• [GOAL OF THE EXERCISE] Using the data below, please return every line exactly as given.

─── MATERIAL TO PROCESS ───

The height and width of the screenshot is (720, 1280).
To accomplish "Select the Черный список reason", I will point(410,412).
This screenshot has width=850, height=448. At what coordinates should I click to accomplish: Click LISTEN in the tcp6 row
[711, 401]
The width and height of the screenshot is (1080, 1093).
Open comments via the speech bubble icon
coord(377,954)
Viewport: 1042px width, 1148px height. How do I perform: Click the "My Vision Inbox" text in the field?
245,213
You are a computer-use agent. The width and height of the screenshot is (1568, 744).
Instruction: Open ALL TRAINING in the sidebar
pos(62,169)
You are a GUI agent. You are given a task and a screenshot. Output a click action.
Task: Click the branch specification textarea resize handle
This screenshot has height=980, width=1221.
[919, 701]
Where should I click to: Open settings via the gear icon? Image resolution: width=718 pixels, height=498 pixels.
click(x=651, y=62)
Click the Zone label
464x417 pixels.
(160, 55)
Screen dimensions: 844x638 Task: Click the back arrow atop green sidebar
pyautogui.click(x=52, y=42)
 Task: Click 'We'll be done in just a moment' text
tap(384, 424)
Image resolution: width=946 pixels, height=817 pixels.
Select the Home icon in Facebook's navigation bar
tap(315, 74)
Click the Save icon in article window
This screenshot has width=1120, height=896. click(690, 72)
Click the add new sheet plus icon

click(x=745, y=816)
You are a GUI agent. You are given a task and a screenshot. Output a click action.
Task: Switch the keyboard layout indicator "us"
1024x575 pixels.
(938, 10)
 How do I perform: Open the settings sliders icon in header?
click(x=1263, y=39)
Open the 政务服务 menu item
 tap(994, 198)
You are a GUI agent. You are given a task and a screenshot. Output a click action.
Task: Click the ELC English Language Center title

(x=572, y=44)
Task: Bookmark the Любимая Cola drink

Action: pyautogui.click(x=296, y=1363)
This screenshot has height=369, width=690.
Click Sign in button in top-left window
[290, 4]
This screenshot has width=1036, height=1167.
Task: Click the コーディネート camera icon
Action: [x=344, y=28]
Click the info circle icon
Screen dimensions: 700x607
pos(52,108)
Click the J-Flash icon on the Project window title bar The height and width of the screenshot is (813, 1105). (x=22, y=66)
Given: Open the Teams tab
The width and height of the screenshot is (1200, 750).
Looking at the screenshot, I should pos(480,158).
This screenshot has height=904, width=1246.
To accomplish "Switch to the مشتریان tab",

───

• [FINISHED EXERCISE]
The height and width of the screenshot is (720, 1280).
To accomplish "Select the Черный список reason", I will point(410,412).
This screenshot has width=850, height=448. At what coordinates should I click to accomplish: Click LISTEN in the tcp6 row
[711, 401]
The width and height of the screenshot is (1080, 1093).
Open comments via the speech bubble icon
coord(377,954)
Viewport: 1042px width, 1148px height. How do I perform: Click the "My Vision Inbox" text in the field?
245,213
You are a computer-use agent. The width and height of the screenshot is (1568, 744).
Instruction: Open ALL TRAINING in the sidebar
pos(62,169)
You are a GUI agent. You are given a task and a screenshot. Output a click action.
Task: Click the branch specification textarea resize handle
This screenshot has height=980, width=1221.
[919, 701]
Where should I click to: Open settings via the gear icon? Image resolution: width=718 pixels, height=498 pixels.
click(x=651, y=62)
Click the Zone label
464x417 pixels.
(160, 55)
Screen dimensions: 844x638 Task: Click the back arrow atop green sidebar
pyautogui.click(x=52, y=42)
 Task: Click 'We'll be done in just a moment' text
tap(384, 424)
Image resolution: width=946 pixels, height=817 pixels.
Select the Home icon in Facebook's navigation bar
tap(315, 74)
Click the Save icon in article window
This screenshot has width=1120, height=896. click(690, 72)
Click the add new sheet plus icon

click(x=745, y=816)
You are a GUI agent. You are given a task and a screenshot. Output a click action.
Task: Switch the keyboard layout indicator "us"
1024x575 pixels.
(938, 10)
 How do I perform: Open the settings sliders icon in header?
click(x=1263, y=39)
Open the 政务服务 menu item
 tap(994, 198)
You are a GUI agent. You are given a task and a screenshot. Output a click action.
Task: Click the ELC English Language Center title

(x=572, y=44)
Task: Bookmark the Любимая Cola drink

Action: pyautogui.click(x=296, y=1363)
This screenshot has height=369, width=690.
Click Sign in button in top-left window
[290, 4]
This screenshot has width=1036, height=1167.
Task: Click the コーディネート camera icon
Action: [x=344, y=28]
Click the info circle icon
Screen dimensions: 700x607
pos(52,108)
Click the J-Flash icon on the Project window title bar The height and width of the screenshot is (813, 1105). (x=22, y=66)
Given: Open the Teams tab
The width and height of the screenshot is (1200, 750).
Looking at the screenshot, I should pos(480,158).
This screenshot has height=904, width=1246.
To accomplish "Switch to the مشتریان tab",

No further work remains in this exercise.